Thomas Cochrane joined the Royal Navy on 15 June 1796, during the French Revolutionary War, as a first class volunteer in his father’s ship, the 5th-rate Thetis, in which he served for the next two years on the North American station. Early in 1800 he became one of his father’s midshipmen in the 3rd-rate Ajax in the Channel fleet. They were soon deployed to Quiberon, to support the Chouans, the French Royalists fighting in Brittany. In May 1800 Ajax escorted a convoy of British troopships to Belle-Ile, only to find the place too heavily defended for a landing to be attempted. In August 1800 he was in the squadron covering a British landing to seize the Spanish naval base of Ferrol. This was found to be impregnable and the soldiers re-embarked to the indignation of their naval colleagues, who had expected handsome prize money. In a more successful operation in March 1801, his ship was at the landing of a British army in Egypt, leading to the defeat of the French at the battle of Alexandria (21
March 1801).
On the renewal of war with France in May 1803 Cochrane was in his father’s flagship, the 3rd-rate Northumberland, where he served first on the Irish station and then the northern coast of Spain. He was appointed lieutenant in the 5th-rate Jason on 14 June 1805, in the West Indies, where his father was C-in-C, Leeward Islands, from 1805 to 1808. He became commander of the sloop Nimrod on 24 September 1805 and, after serving in the sloop Melville, was made acting captain of Jason on 23 January 1806, with his rank confirmed on 23 April 1806. On 27 January 1807, off the coast of Dutch Guiana (Surinam), he captured the French sloop Favorite and gained his first mention in despatches. In late December 1807, after Denmark had become a French ally, he took part in the capture of the Danish islands of St Thomas, St John and St Croix, off Puerto Rico.
Cochrane was given command of the 5th-rate Ethalion in October 1808, and was again mentioned in despatches for his part in the British recapture of the French West Indian islands of Martinique in February 1809 and The Saints (Iies des Saintes) in April 1809. He returned to the United Kingdom when his father’s command in the West Indies came to an end and, in January 1812, married Matilda, the daughter of Lieutenant General Sir Charles Ross. They later had a family of two sons and two daughters.

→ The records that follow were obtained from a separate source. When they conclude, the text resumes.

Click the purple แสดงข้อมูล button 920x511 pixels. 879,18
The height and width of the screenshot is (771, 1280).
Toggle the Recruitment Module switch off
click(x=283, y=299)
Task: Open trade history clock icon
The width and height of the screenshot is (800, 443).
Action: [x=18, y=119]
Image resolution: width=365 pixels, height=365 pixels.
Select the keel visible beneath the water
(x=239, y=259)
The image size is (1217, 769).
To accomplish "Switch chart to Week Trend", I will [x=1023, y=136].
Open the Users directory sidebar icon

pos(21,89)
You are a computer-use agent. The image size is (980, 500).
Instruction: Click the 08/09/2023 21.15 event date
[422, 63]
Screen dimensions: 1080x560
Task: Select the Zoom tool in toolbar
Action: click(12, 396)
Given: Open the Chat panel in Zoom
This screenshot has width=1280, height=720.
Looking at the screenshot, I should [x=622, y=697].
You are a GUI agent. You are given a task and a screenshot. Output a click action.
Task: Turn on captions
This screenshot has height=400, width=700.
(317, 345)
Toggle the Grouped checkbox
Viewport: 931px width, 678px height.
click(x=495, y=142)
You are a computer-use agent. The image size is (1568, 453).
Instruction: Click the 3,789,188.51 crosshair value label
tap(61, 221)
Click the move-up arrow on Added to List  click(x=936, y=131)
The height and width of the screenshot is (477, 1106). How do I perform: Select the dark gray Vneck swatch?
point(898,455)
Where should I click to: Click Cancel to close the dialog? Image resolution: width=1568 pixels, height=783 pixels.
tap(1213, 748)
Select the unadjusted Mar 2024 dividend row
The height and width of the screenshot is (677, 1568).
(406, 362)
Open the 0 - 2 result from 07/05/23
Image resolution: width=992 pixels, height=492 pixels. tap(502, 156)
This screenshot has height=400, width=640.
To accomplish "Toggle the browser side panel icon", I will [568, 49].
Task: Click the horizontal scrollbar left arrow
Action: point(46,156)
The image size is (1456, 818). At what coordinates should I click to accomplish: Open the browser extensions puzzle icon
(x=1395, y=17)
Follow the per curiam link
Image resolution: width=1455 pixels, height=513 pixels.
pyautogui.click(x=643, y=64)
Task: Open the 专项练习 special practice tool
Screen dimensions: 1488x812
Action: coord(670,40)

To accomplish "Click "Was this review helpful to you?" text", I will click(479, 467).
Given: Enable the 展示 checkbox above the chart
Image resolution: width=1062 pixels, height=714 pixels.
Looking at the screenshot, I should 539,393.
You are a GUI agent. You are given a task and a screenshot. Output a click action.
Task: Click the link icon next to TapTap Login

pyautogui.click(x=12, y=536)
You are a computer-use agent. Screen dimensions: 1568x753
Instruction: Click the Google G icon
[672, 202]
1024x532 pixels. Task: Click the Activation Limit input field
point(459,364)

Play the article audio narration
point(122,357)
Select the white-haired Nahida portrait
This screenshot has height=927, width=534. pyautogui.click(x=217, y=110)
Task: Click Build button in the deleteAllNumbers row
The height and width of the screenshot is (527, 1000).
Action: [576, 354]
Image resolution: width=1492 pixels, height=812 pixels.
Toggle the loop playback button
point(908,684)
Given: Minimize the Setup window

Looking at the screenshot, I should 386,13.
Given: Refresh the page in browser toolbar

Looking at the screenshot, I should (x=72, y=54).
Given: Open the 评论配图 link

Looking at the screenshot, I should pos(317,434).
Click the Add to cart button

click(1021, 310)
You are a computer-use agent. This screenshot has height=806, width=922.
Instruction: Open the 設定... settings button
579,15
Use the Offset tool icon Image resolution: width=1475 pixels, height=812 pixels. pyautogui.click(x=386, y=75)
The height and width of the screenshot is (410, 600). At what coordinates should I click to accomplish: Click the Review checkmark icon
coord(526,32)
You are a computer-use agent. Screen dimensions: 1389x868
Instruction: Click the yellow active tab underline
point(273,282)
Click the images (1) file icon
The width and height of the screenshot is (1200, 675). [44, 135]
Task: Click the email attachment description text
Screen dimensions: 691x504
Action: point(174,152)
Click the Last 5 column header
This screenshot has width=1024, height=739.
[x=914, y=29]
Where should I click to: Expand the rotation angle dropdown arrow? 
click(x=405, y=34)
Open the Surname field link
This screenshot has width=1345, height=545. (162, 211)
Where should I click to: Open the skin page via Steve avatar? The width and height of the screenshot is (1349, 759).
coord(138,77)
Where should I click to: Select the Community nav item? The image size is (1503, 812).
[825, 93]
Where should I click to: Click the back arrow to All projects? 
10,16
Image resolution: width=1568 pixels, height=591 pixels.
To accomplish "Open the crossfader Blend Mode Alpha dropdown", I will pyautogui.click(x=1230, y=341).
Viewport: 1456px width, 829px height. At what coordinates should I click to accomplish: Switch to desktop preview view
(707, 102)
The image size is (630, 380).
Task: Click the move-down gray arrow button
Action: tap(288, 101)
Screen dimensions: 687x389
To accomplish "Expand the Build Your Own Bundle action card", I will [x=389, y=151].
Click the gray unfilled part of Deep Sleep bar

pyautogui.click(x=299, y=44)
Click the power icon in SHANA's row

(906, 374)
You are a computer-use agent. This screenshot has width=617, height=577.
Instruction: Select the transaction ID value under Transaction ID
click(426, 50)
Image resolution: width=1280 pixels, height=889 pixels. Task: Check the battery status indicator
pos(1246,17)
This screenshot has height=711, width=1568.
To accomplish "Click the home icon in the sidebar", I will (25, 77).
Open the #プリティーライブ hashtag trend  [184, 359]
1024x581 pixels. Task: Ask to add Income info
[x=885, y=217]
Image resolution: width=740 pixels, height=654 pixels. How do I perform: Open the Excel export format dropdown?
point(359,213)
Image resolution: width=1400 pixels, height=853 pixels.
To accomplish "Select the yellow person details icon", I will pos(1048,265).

On 31 August 1812 Cochrane was appointed to the 5th-rate Surprise, which he commanded on the North American station during the American War of 1812. In this war he captured the United States privateer Decatur on 16 January 1813, served in the Chesapeake Bay area in support of Sir George Cockburn [20] in the British attacks on Washington and Baltimore, and took part in operations along the coast of Georgia. In 1815, with the end of the Napoleonic wars, he was placed on the half-pay list.